Ocorre que, na cidade de Poitiers, quando estavam hospedados numa das hospedarias mais populares e bem frequentadas da região, a situação se complica, pois Isabelle passa a ser alvo das investidas do Duque de Vallombreuse, a quem demonstrações de desprezo e frieza atiçam a insistência perante a mulher enamorada. Vendo que nem bilhetes e nem joias a compram, ele resolve ir em pessoa ao ensaio de uma das peças para, ousadamente, investir num contato, mas é flagrado por Sigognac. Sem saber que este é na verdade um nobre, manda que os criados lhe dêem uma surra mas este, ajudado por Tirano e por Scarpin, derrota os enviados de Vallombreuse.
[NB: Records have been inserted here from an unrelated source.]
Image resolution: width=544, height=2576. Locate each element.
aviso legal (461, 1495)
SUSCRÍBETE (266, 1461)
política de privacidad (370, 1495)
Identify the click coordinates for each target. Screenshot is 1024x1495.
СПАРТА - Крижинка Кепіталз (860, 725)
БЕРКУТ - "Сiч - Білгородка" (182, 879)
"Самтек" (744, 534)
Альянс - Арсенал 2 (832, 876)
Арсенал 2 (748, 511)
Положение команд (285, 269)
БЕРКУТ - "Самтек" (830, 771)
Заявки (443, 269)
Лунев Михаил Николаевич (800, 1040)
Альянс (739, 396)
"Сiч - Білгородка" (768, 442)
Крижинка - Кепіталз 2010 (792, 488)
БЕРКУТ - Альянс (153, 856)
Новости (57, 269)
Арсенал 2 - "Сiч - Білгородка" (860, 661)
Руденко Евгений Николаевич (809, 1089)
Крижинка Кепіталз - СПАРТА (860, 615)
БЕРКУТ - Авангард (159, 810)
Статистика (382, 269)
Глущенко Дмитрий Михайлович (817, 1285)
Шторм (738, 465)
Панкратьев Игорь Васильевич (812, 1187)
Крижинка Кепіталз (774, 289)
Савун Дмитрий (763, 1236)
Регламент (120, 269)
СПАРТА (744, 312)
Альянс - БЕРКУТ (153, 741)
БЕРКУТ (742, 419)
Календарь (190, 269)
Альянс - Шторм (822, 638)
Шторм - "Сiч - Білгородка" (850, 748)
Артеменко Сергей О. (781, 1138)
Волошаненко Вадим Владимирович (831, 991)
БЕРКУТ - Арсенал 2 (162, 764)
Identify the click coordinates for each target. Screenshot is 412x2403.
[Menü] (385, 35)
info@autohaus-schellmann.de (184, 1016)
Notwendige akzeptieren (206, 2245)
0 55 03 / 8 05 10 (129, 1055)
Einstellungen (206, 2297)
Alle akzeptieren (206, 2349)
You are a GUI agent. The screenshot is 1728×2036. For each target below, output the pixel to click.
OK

Em resposta, envia um nobre como emissário e desafia o duque para um duelo, e o vence facilmente.

A briga dos dois vai ficando cada vez mais séria à medida que a trupe se desloca para Paris e o duque, cego de paixão, manda segui-los e paga para que não só raptem Isabelle, mas matem Sigognac. Ambas as tentativas são uma vez frustradas e, conforme a trama se desenvolve, mais personagens do submundo são apresentados ao leitor. Uma figura, no entanto, torna a aparecer em momentos essenciais do enredo: Chiquita, a espanholinha, que dentro do seu alcance, faz de tudo para proteger Isabelle. A personagem é, na verdade, uma das mais fascinantes do romance de Gautier: dona de uma personalidade ímpar, Chiquita desconhece classe, requinte ou palavras bonitas e fluidas para construir o seu discurso, mas seu olhar penetrante e sua sinceridade a tornam a mais autêntica das personagens do livro, e sua coragem e seu amor por Isabelle e Agostin a tornam, se é que possível, mais bela do que Zérbine ou Séraphine. É graças a ela que Isabelle é resgatada por Signognac e pela trupe de atores, quando Vallombreuse finalmente consegue armar um esquema para distrair os atores e sequestrar a moça. Num segundo duelo de espadas, Sigognac fere seriamente o duque e este, entre a vida e a morte, descobre que Isabelle é sua irmã, tal como o pai, ao chegar ao castelo após o confronto, lhe revela.

Como em todo romance leve e feliz, Vallombreuse se recupera e torna-se irmão amoroso e filho dedicado, Isabelle casa-se com Sigognac e, em segredo, restaura o castelo e compra de volta as terras que haviam sido vendidas ao longo das gerações, e o Barão de Sigognac, agora um governador de província, encontra enterrado, no terreno de seu castelo, um cofre repleto de ouro, joias e títulos que um antepassado havia enterrado há mais de seis séculos, antes de viajar para participar de uma cruzada da qual não voltara.

A leitura do romance vale, por si, pela clássica aventura de capa e espada, e pelas referências históricas e literárias que traz, como a descrição pictórica de Paris e dos vagabundos que vagavam pela Pont-Neuf, bem como das execuções na praça de Grève, ou os títulos de obras e de escritores famosos à época, como Ronsard e Hardy. Porém, mais do que referência ou a maestria literária de saber misturar teatro e romance tão bem como só um escritor de teatro poderia fazer, o autor é hábil para colocar, nas palavras dos atores, palavras de humor e cenas da vida pitoresca, como quando chegam a uma estalagem na qual o dono engrandece tudo quando na verdade quase nada tem a oferecer, bem como a crítica feroz à religião, como quando Tirano explica que atores não podiam ser enterrados em campo-santo (cemitérios de igrejas) porque a Igreja Católica proibia, por considerá-los perdidos. Esta era, aliás, uma das críticas mais ferrenhas de Gautier: a de que religião nada tinha a ver com a arte e, talvez devido ao tom crítico e cínico muito apropriadamente colocado nas falas dos atores, O Capitão Fracasso tenha sido publicado somente quando a atmosfera política estivesse mais propícia a tal leitura, numa prova de que até mesmo nas mais inocentes e convidativas leituras podemos encontrar reflexos da sociedade.